'''

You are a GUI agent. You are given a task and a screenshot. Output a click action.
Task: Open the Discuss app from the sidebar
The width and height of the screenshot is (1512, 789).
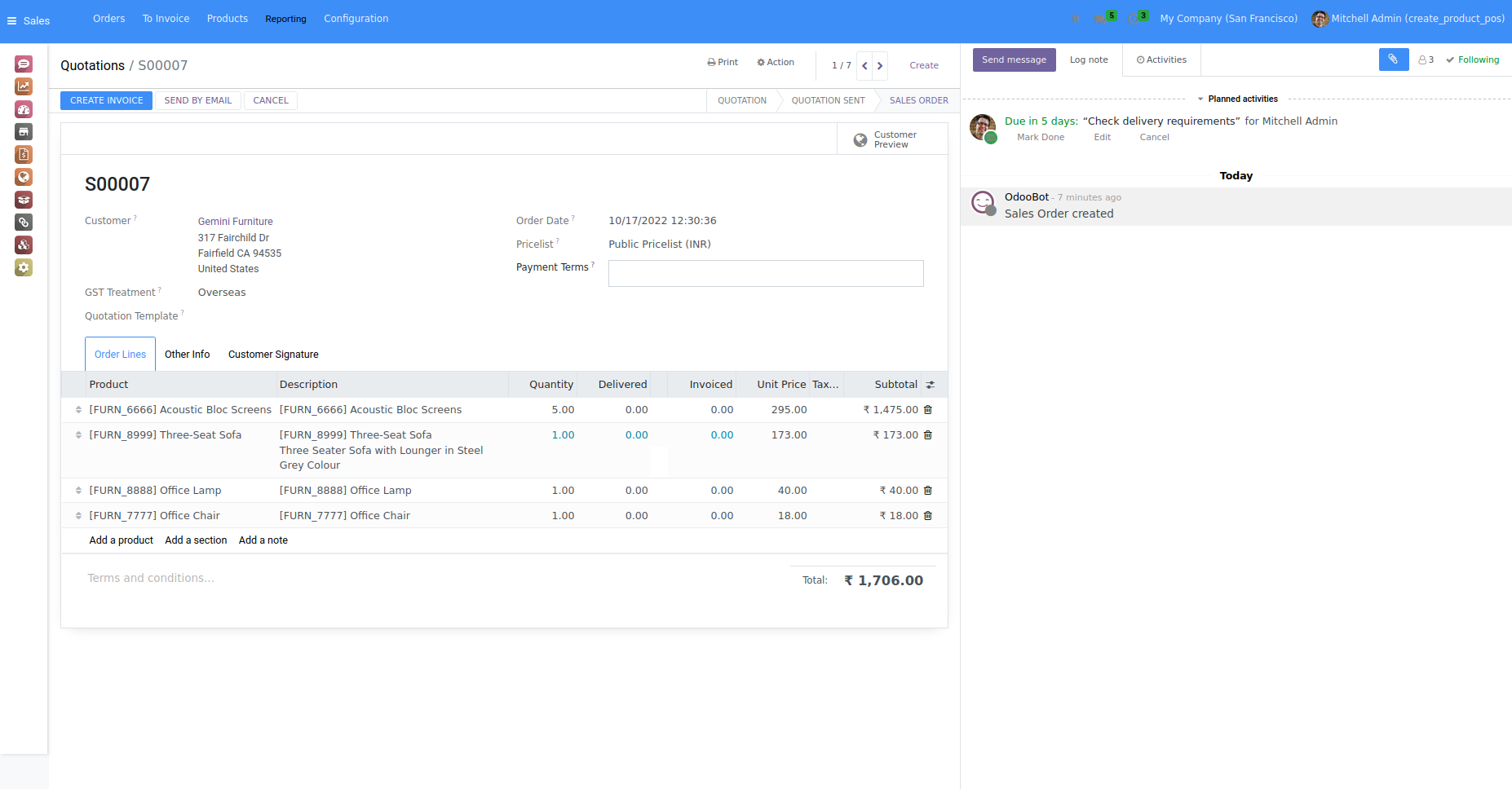pos(24,64)
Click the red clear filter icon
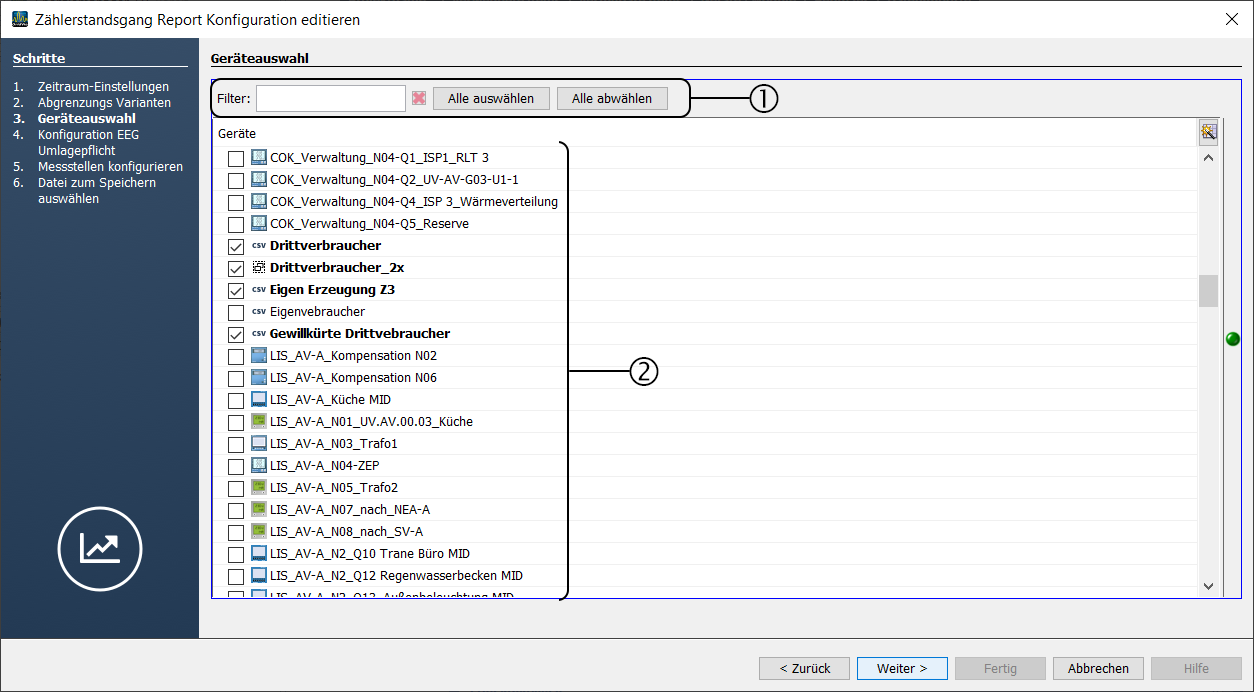The height and width of the screenshot is (692, 1254). tap(419, 98)
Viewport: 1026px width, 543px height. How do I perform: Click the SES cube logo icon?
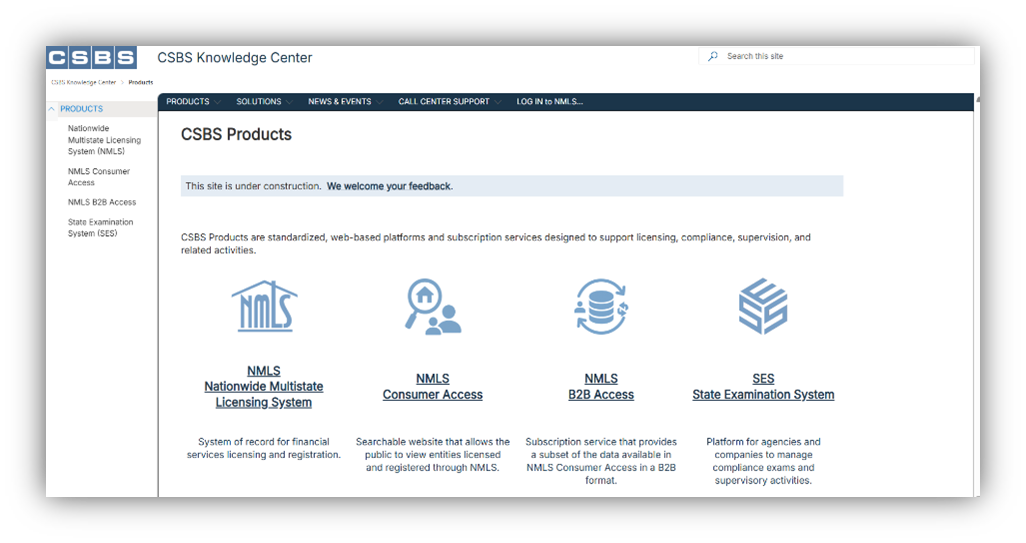763,306
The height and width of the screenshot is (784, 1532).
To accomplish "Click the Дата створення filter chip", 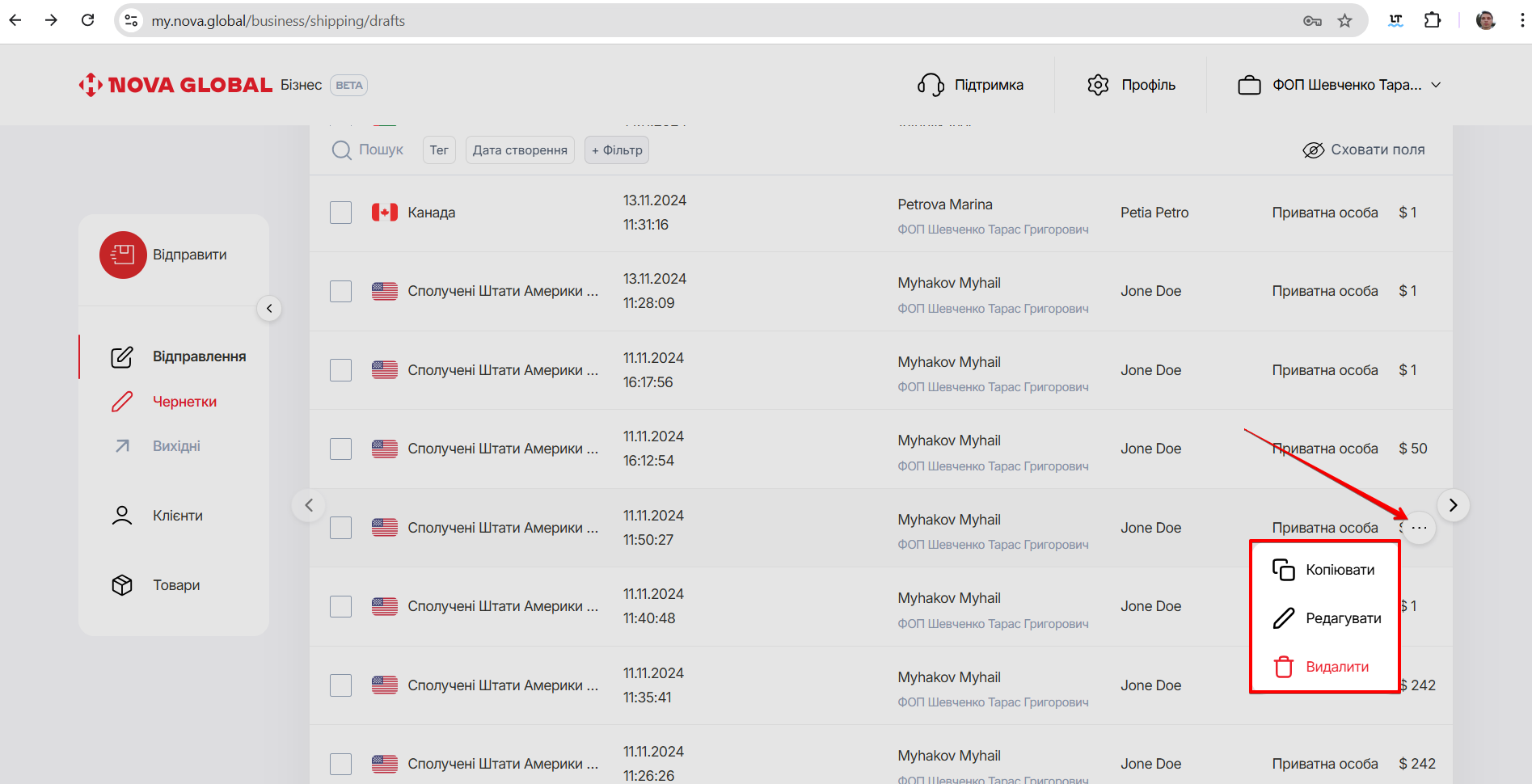I will click(520, 150).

'''

• What is required
Exactly as they stand, set down the lines from the start of the material through the line with "The height and width of the screenshot is (784, 1532).", both ends included, omitting the pictures.

• Output of the exercise
You are a GUI agent. You are given a task and a screenshot. Output a click action.
Task: Open the Discuss app from the sidebar
The width and height of the screenshot is (1512, 789).
pos(24,64)
Click the red clear filter icon
The height and width of the screenshot is (692, 1254). tap(419, 98)
Viewport: 1026px width, 543px height. How do I perform: Click the SES cube logo icon?
763,306
The height and width of the screenshot is (784, 1532).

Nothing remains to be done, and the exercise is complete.